E
The answer is e, Glucose-6-phosphate dehydrogenase deficiency.
Synthesis of the red-cell enzyme glucose-6phosphate dehydrogenase (G6PD) is determined by genes on the X chromosome, and the pattern of inheritance is X-linked recessive. The enzyme found in most populations is termed G6PDB1. There are more than 380 deficient variants of the enzyme, affecting over 100 million people worldwide, among them G6PDA1, a mutant enzyme affecting about 13% of African American males and 2% of African American females. The disease occurs, though less commonly, in other ethnic groups, including Middle Eastern, African, and Asian groups.

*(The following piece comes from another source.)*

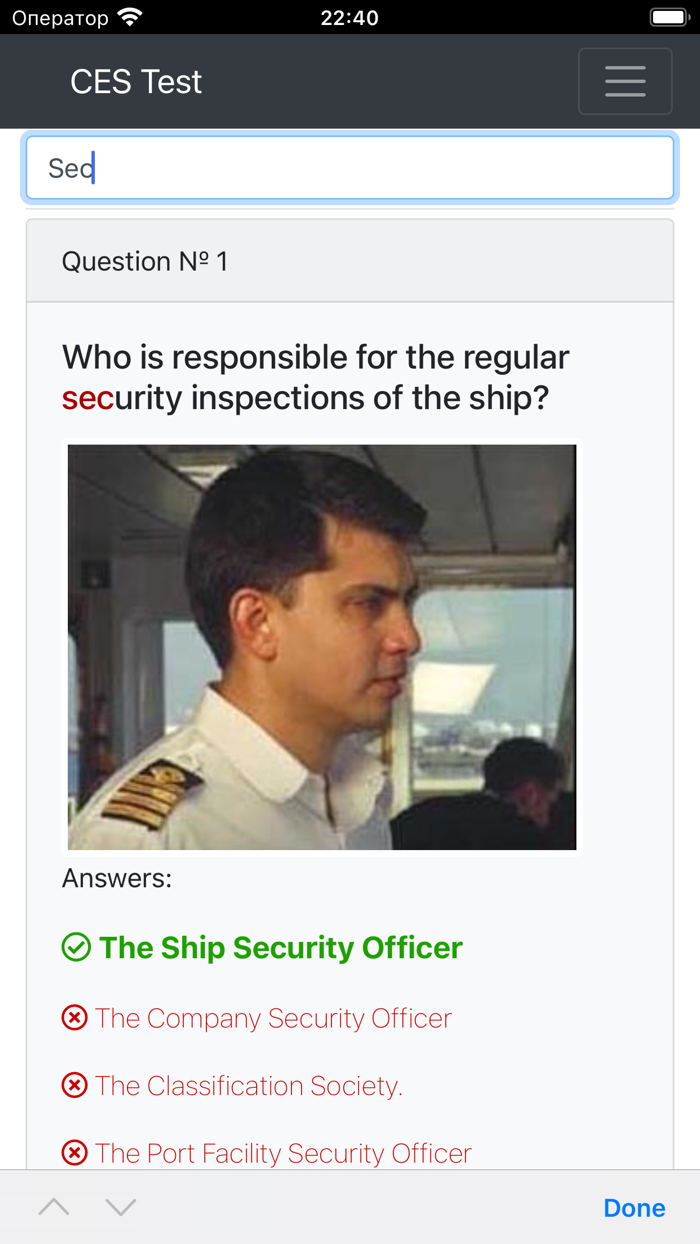The height and width of the screenshot is (1244, 700).
Task: Tap the "Question № 1" card header
Action: pyautogui.click(x=146, y=261)
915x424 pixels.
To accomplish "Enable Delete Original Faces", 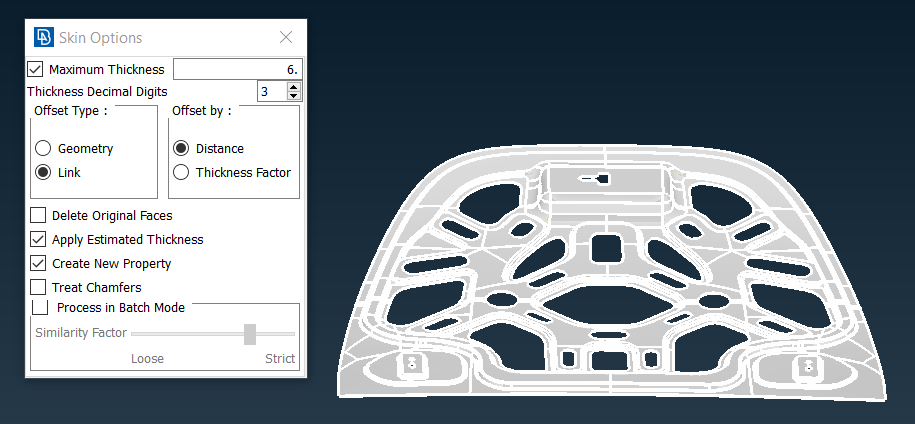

Deficiency of G6PD compromises the generation of reduced glutathione, and upon exposure to oxidant agents such as sulfa drugs, antimalarials, nitrofurans, naphthalene mothballs, or infection, a hemolytic episode usually occurs. The degree of hemolysis depends on the nature of the oxidant and severity of the enzyme deficiency. In African Americans, the older, more G6PD-deficient cells are destroyed, but since young cells have sufficient enzyme to prevent further red-cell destruction even if the inciting factor is still present, the hemolytic crisis is usually self-limited. Blood transfusion may be unnecessary. In African Americans, premature testing for the enzyme immediately after a hemolytic episode can lead to a false-negative result, since the newly produced red cells in the circulation have a higher G6PD enzyme activity. The older red cells containing Heinz bodies (insoluble precipitates resulting from oxidation), the 'bite cells' (red cells after the removal of the Heinz bodies), and cell fragments are removed from the circulation within 3 to 4 days. In the severe Mediterranean type, young as well as old red cells are enzyme-deficient. Recovery is signaled by the appearance of reticulocytes and a rise in hemoglobin.
Hepatitis A or B often will occur after an exposure, and usually does not cause anemia as a presenting sign. Gilbert syndrome presents with episodes of jaundice, but not anemia. Hemolytic-uremic syndrome must be considered in a clinical situation similar to that presented, but the absence of uremia makes the diagnosis less likely.